James McAdoo, a plastic surgeon already facing a malpractice complaint in the 2016 death of a woman, is facing a new complaint in another surgery.
The Department of Health filed the complaint in January 2020 against McAdoo. The complaint centers around a breast lift and tummy tuck Ivis Beracierto says left her scarred for life.
Ivis says three weeks after her surgery, she had to have emergency surgery because her wounds got so bad. She had to have a procedure to help heal the wounds, she lost tissue and needed skin grafts.
"Doctors at the hospital told me that if I would have waited another day, I would have died," said Ivis in Spanish.
The complaint from the Department of Health says McAdoo failed "to obtain a complete and comprehensive physical examination" and a "complete medical history" before the surgery and didn't "see or contact (her) within 24-48 hours" after the procedure.
In a statement, Mcadoo wrote, "I do not agree with the DOH allegations and have all the documentation of the patient's chart referred to in the complaint. We will share it again with the DOH and the documentation does not agree with (her) recollection of her past medical care."
McAdoo is the same surgeon who operated on Heather Meadows in May 2016. The mother of two from West Virginia died after undergoing what's known as a Brazilian Butt Lift at the same Hialeah clinic where Ivis had her surgery. The clinic is now closed.
The Department of Health filed a malpractice complaint against him in Meadows death.
McAdoo is still a practicing plastic surgeon with an active license. No hearing has been set in either complaint.
The system in Florida frustrates Heather's dad, Reggie Meadows.

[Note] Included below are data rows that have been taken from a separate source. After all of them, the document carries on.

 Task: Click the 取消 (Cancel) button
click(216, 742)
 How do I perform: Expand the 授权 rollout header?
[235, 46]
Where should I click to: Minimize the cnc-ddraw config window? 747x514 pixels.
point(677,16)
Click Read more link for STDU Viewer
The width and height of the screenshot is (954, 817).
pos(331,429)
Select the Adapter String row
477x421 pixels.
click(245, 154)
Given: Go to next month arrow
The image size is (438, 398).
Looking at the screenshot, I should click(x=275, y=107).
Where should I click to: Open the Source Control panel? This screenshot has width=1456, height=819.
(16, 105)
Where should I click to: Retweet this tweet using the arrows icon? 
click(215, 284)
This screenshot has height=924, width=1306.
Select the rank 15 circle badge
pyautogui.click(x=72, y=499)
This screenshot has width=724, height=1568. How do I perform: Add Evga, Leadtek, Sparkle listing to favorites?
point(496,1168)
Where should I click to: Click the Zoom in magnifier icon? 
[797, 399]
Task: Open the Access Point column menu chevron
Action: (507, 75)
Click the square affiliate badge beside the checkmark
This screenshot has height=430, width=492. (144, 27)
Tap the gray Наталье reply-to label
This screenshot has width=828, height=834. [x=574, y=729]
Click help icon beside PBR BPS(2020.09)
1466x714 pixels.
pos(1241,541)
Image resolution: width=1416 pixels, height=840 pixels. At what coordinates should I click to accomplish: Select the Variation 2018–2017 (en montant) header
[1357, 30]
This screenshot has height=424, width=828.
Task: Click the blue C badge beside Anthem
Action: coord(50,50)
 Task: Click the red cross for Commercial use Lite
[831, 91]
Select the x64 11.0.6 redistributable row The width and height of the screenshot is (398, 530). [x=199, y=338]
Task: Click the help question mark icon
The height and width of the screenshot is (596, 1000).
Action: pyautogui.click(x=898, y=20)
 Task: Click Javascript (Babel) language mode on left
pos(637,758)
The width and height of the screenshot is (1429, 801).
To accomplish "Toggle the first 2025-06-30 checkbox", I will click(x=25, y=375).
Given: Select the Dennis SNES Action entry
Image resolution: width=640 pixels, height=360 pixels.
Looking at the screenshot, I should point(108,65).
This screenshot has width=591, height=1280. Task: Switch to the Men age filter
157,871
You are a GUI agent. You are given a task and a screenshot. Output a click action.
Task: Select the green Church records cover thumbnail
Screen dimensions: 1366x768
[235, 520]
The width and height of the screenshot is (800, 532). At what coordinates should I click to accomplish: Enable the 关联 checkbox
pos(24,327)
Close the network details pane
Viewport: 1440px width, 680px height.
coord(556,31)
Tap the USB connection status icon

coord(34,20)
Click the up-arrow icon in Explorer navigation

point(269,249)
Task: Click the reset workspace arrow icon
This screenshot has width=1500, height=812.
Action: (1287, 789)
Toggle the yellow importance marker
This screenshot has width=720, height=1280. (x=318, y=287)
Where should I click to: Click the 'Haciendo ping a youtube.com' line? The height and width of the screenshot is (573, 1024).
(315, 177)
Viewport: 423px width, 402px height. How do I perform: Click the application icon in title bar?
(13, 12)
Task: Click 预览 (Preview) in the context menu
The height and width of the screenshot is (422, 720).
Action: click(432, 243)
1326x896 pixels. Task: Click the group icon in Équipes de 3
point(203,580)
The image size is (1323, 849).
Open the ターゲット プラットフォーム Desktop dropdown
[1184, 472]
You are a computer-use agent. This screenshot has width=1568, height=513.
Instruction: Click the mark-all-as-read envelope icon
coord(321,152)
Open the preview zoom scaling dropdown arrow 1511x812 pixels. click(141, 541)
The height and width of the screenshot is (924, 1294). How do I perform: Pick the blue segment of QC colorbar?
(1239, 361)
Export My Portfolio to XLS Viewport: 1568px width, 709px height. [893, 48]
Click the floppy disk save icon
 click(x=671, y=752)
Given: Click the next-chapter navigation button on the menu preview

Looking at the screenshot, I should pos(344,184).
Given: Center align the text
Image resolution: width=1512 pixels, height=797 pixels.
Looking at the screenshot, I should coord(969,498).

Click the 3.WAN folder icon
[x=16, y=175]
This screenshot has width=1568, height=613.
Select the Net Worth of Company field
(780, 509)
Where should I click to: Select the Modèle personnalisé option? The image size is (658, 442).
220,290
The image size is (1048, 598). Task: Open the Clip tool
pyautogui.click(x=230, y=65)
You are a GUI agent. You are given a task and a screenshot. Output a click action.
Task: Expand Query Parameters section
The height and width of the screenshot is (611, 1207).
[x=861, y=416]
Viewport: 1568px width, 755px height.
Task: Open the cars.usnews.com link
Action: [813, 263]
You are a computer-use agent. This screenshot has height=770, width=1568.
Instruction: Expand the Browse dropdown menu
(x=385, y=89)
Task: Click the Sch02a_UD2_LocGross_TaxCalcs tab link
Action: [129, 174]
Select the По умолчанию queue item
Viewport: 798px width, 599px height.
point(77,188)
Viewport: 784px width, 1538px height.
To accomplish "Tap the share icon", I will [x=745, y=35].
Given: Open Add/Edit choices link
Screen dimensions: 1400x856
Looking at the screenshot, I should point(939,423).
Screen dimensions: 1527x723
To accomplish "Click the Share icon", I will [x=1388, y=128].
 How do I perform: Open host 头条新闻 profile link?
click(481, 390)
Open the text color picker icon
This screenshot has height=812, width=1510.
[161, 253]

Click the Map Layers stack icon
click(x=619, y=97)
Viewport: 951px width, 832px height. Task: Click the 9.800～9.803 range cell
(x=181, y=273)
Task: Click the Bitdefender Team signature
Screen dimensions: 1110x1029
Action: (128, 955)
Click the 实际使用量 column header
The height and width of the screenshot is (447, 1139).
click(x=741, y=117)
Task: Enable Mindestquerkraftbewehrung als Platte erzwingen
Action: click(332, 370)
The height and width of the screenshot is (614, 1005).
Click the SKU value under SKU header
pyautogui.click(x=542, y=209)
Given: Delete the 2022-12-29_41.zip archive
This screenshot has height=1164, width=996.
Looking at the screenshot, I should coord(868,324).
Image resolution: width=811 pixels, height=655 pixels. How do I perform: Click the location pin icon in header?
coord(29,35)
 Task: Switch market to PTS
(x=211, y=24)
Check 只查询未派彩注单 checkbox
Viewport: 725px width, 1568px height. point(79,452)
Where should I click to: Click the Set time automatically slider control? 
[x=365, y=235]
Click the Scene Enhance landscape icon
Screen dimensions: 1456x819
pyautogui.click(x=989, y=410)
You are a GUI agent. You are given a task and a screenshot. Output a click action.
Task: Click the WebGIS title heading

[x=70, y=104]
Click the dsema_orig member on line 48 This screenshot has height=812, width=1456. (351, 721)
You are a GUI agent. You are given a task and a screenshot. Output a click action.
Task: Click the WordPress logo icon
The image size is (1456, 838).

"They do something wrong, put them on a shelf for six months or something, penalize them somehow," he said in an interview in November 2019. "Just don’t slap them on the wrist and say here, go on back and do it to somebody else."
In both complaints against McAdoo, the state is asking the Board of Medicine to revoke or suspend McAdoo's license. McAdoo has not commented on the complaint he faces in Meadows' death.
Since 2016, when the NBC 6 Investigators began investigating the cases of women hurt or killed after plastic surgery, Florida lawmakers and the Board of Medicine have made changes to Florida's laws and rules governing plastic surgeons. Now if a patient is injured or dies during plastic surgery, the doctor could be immediately taken out of the operating room.